Explicit development strings containing not-for-production and disposable local database URLs are classified as synthetic examples. Real token, key, private-key and credential-bearing URL patterns fail without printing the matched value.

Managed infrastructure workflows

Supabase activation

.github/workflows/supabase-development-activate.yml is manual, exact-source, main-only and protected by the development Environment. It verifies the immutable DIREKT project, migrations, PostGIS, private buckets and sanitized advisor evidence.

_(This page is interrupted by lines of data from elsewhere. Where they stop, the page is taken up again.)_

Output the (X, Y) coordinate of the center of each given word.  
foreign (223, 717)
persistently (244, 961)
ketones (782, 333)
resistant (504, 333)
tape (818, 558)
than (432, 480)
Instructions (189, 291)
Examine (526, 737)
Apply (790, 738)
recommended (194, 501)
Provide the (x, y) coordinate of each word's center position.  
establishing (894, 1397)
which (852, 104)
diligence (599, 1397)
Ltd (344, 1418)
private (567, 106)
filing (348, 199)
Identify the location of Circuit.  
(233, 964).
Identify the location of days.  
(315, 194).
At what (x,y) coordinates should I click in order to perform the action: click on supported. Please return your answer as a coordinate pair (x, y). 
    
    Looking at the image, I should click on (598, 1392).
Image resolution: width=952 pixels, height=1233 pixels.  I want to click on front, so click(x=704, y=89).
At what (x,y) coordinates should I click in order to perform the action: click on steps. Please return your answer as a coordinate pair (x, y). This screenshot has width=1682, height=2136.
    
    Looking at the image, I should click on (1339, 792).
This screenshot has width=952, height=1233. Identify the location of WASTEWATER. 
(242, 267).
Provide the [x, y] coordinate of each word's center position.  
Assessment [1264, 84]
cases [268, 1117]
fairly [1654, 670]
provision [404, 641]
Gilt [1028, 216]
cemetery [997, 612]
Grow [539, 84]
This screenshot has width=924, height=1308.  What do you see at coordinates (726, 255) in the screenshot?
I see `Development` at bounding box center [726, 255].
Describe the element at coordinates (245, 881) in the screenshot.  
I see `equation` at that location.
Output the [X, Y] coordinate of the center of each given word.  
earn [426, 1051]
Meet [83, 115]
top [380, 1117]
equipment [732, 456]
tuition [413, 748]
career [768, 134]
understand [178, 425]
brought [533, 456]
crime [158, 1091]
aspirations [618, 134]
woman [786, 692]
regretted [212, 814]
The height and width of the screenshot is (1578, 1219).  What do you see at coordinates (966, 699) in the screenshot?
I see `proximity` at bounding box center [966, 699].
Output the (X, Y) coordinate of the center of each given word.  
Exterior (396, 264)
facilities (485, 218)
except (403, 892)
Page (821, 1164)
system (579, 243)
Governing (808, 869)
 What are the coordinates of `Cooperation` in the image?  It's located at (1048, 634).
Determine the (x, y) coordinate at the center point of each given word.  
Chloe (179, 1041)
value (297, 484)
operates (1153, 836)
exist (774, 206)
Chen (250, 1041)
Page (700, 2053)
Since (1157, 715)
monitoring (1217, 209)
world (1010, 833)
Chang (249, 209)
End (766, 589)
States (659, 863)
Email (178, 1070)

Cloud Run staging deployment

.github/workflows/cloud-run-staging-deploy.yml is manual-only and protected by the staging Environment. It requires an exact reviewed commit already merged to main and the confirmation phrase DEPLOY-DIREKT-STAGING.

It uses:

  • contents: read and id-token: write only;
  • GitHub OIDC/Workload Identity Federation from repository variables;
  • immutable commit-SHA image tags;
  • Artifact Registry repository variables;
  • separate API and portal runtime identities;
  • pinned Secret Manager version variables;
  • minimum 0 and maximum 1 instance per service;
  • IAM-private API and portal services;
  • a portal-runtime roles/run.invoker grant only on the API;
  • Google-signed audience tokens in X-Serverless-Authorization while retaining DIREKT application authorization;
  • post-deploy identity, secret-allowlist, IAM and health verification.

The workflow contains no unauthenticated deployment mode and no service-account JSON key path.

Vercel Preview/Staging

Vercel remains a protected portal target after its project binding and private API-calling design are approved. Preview/Staging URLs remain no-indexed. Vercel receives portal server configuration only and never database or Supabase server credentials.

Firebase internal distribution

Android tester distribution remains manual and targets the named internal tester group. Public Play release remains Phase 12.

Deployment rules

  • build/android-v1 is the sequential implementation branch.
  • Branch pushes validate and create test artifacts; they do not trigger Cloud Run deployment.
  • Stable phase checkpoints are promoted to main only after required exact-head gates pass.
  • Managed Phase 10 staging is synthetic-only and IAM-protected.
  • A staging URL is not a Phase 11 pilot or Phase 12 production release.
  • No public Cloud Run invocation binding is permitted in Phase 10.
  • Production deployment requires later manual approval and current-head verification.
  • Migrations are explicit and environment-specific.
  • Force-pushing is prohibited.

Artifact rules

Every retained build is traceable to a commit and workflow run. Artifacts must not contain credentials, personal identity documents, private location evidence or production database exports. Debug APKs and staging containers are test artifacts only.